Selasa, 10 Mei 2016

ANALISIS STILISTIKA DALAM CERPEN

TUGAS MAKALAH
ANALISIS STILISTIKA DALAM CERPEN “KAMBOJA DI ATAS NISAN” KARYA HERMAN R N


Disusun Untuk Memenuhi Nilai Tugas Mata Kuliah Stilistika
Dosen Pengambu Okta Rina Puspita W, M.Pd.




disusun oleh
Siti Amirin Durotul Inaroh
(34101300126)





PROGRAM STUDI PENDIDIKAN BAHASA DAN SASTRA INDONESIA
FAKULTAS KEGURUAN DAN ILMU PENDIDIKAN
UNIVERSITAS ISLAM SULTAN AGUNG
2015


ANALISIS STILISTIKA DALAM CERPEN “KAMBOJA DI ATAS NISAN” KARYA HERMAN R N
Oleh Siti Amirin D I (34101300126)
                
                      

RINGKASAN

                                 
Peristiwa atau pengalaman yang dialami seseoarang seringkali diungkapkan dengan menggunakan cerpen untuk menyampaikan perasaan dan menjelaskan suatu peristiwa yang dialami atau yang dilihatnya. Sebagai wacana sastra prosa, konteks penyampaian makna dari sebuah cerpen selalu disampaikan dengan gaya bahasa.
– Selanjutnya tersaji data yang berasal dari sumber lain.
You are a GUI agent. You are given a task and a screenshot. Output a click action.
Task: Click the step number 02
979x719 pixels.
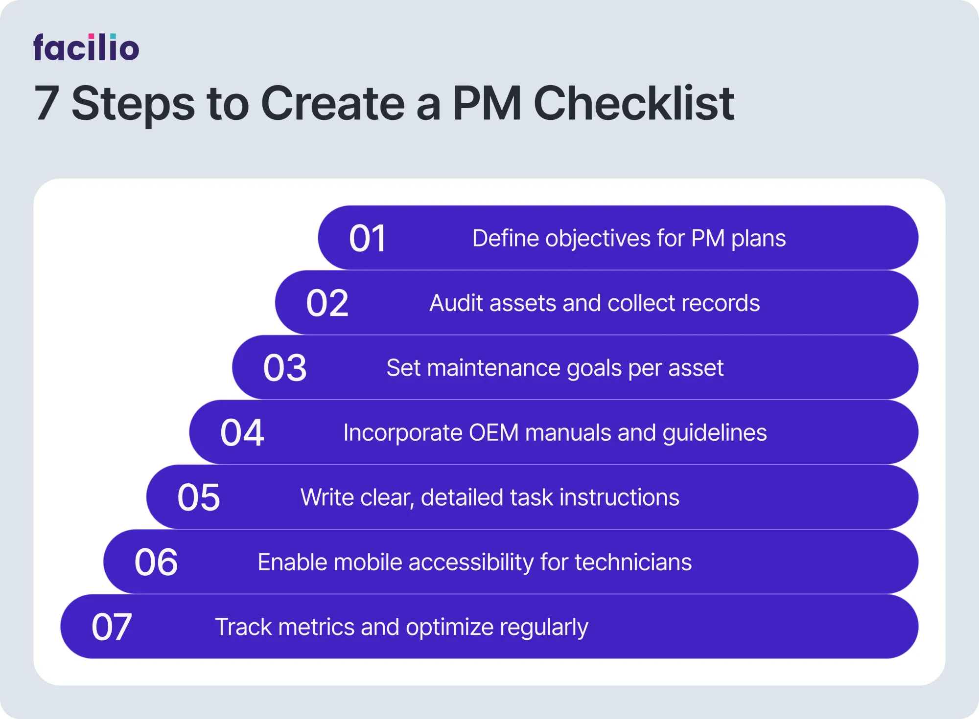pyautogui.click(x=327, y=303)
Berbagai gaya bahasa digunkan guna menampilkan keindahan dalam sebuah cerpen. Karena setiap kata-kata yang tertuang di dalam cerpen terkadang telah mampu menunjukkan makna yang disampaikan.
Pendekatan yang tepat untuk digunakan dalam menganalisis cerpen karya Herman R N ini yaitu pendekatan stilistika, yang membahas tmengenai gaya bahasa dalam sebuah karya sastra prosa yang dalam hal ini fokus pembahasannya adalah pada hasil analisis cerpen “Kamboja di Atas Nisan” karya Herman R N dengan pendekatan stilistika.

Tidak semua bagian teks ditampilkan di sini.